#### Required action:
Among the entries below, tally each line where the word "agent" appears and state only the total.

*** Record set Section Begins ***

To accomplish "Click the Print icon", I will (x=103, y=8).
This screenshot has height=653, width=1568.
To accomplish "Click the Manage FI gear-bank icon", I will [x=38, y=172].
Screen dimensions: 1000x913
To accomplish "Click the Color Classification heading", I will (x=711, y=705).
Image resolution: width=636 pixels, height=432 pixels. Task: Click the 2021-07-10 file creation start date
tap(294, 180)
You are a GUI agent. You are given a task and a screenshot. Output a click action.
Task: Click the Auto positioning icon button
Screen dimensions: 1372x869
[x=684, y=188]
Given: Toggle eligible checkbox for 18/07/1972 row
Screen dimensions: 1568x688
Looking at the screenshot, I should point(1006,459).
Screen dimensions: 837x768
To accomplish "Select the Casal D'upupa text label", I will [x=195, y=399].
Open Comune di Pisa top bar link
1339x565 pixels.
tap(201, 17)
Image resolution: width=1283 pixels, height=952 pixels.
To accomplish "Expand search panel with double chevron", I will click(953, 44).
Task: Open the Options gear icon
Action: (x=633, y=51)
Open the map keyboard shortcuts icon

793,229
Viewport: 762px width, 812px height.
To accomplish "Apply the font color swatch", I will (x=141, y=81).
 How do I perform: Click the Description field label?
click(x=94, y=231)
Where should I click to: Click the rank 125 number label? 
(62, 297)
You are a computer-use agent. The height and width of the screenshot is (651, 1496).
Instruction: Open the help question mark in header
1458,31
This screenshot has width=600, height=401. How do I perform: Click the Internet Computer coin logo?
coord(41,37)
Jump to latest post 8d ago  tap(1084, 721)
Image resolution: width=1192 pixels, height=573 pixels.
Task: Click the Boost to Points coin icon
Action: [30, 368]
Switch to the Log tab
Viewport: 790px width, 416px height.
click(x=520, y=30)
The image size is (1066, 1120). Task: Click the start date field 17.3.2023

*** Record set Section Ends ***

#### Solved problem:
2